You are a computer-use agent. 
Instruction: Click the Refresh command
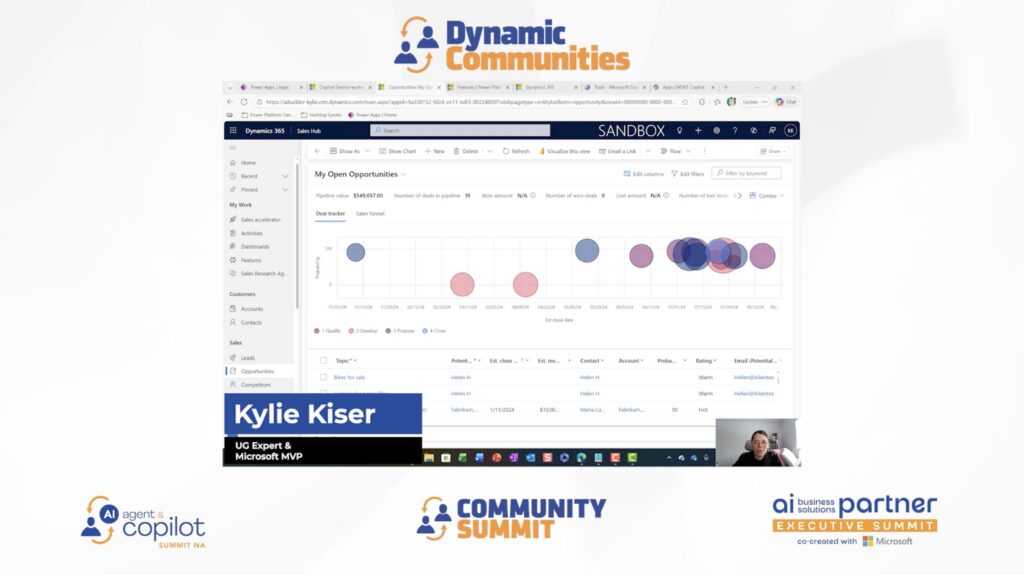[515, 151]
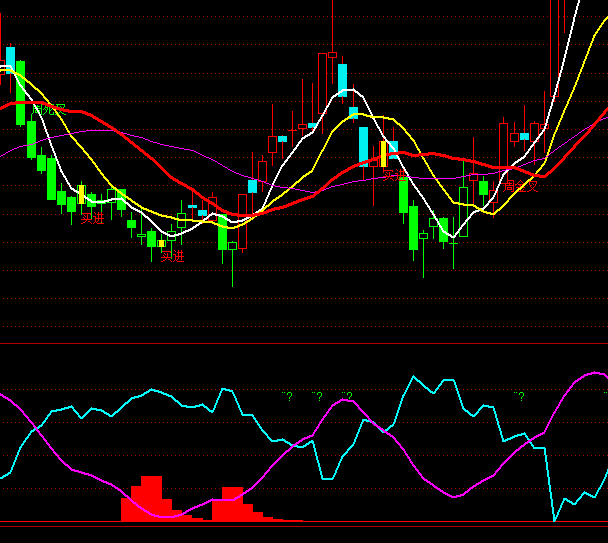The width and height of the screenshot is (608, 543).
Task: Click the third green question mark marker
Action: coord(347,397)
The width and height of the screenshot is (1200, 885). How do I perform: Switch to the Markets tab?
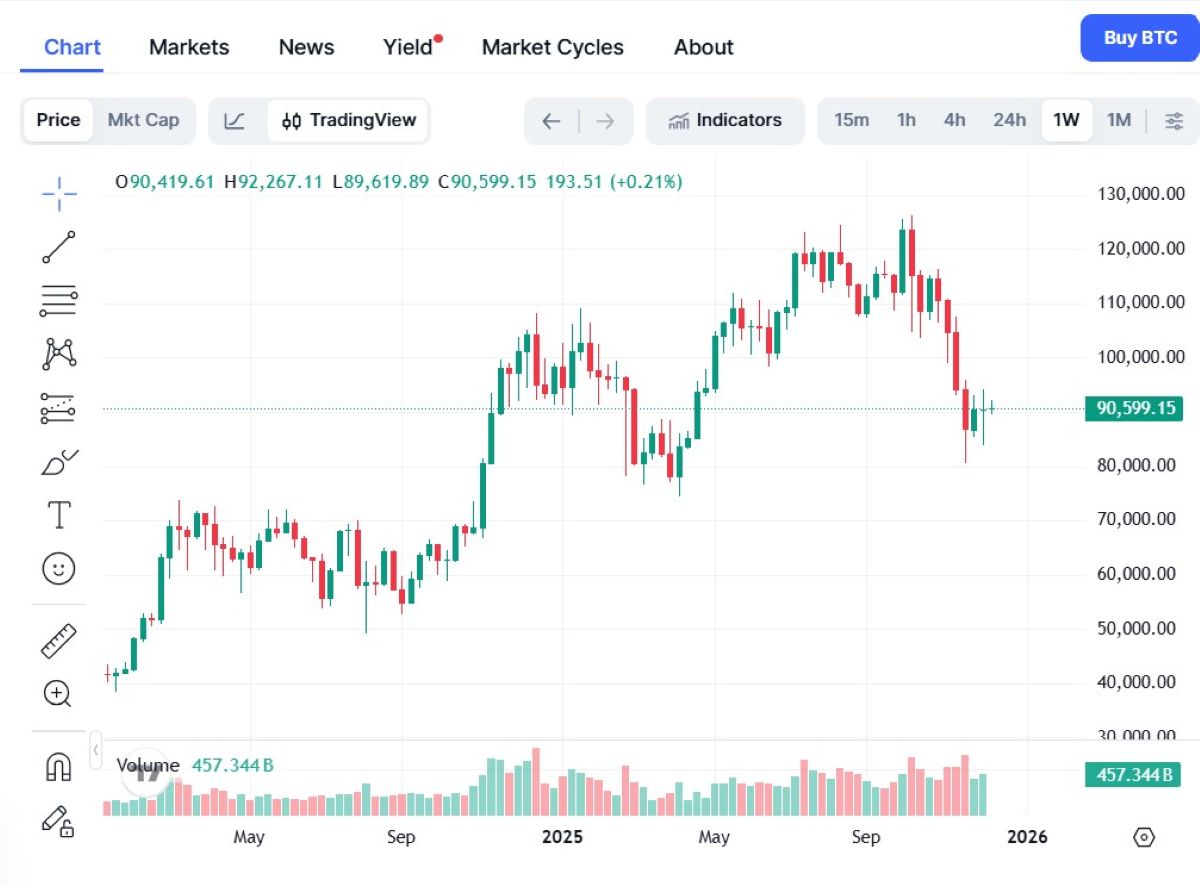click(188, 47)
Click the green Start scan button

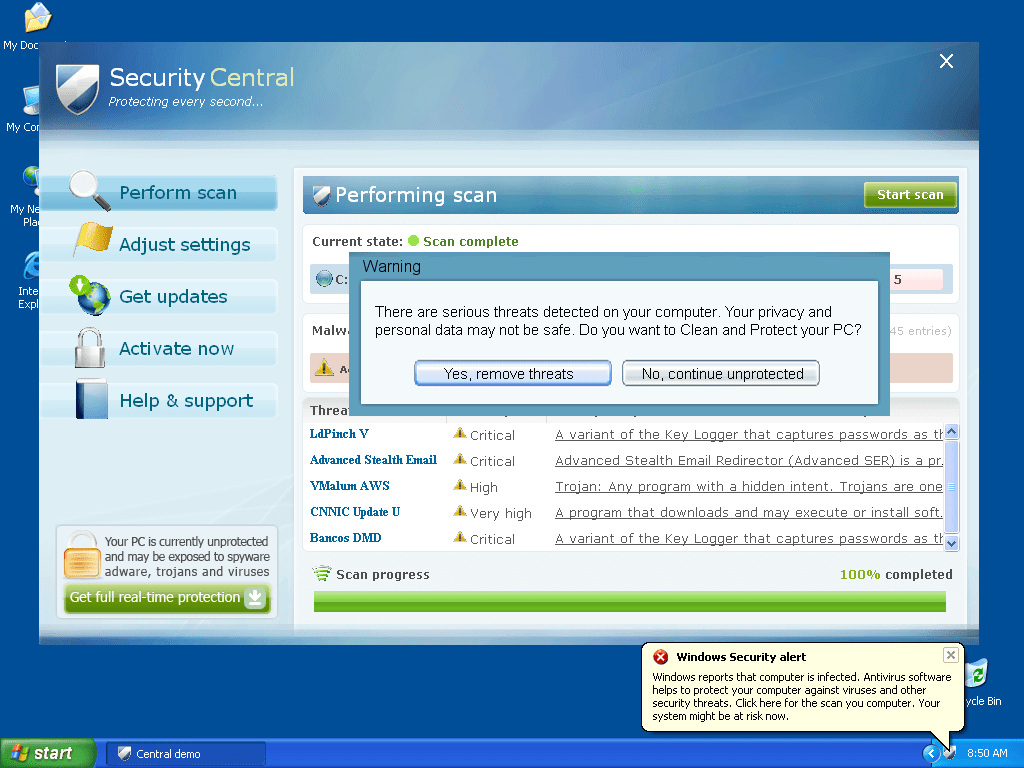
····················
**REQUIREMENTS:**
Pull every line of text from all the items above, word for word and in their original order, and leave out the pictures.

**REPLY TO THE TASK:**
You are a computer-use agent. 
Instruction: Click the Refresh command
[515, 151]
The width and height of the screenshot is (608, 543).
Task: Click the third green question mark marker
Action: coord(347,397)
The width and height of the screenshot is (1200, 885). How do I perform: Switch to the Markets tab?
click(188, 47)
Click the green Start scan button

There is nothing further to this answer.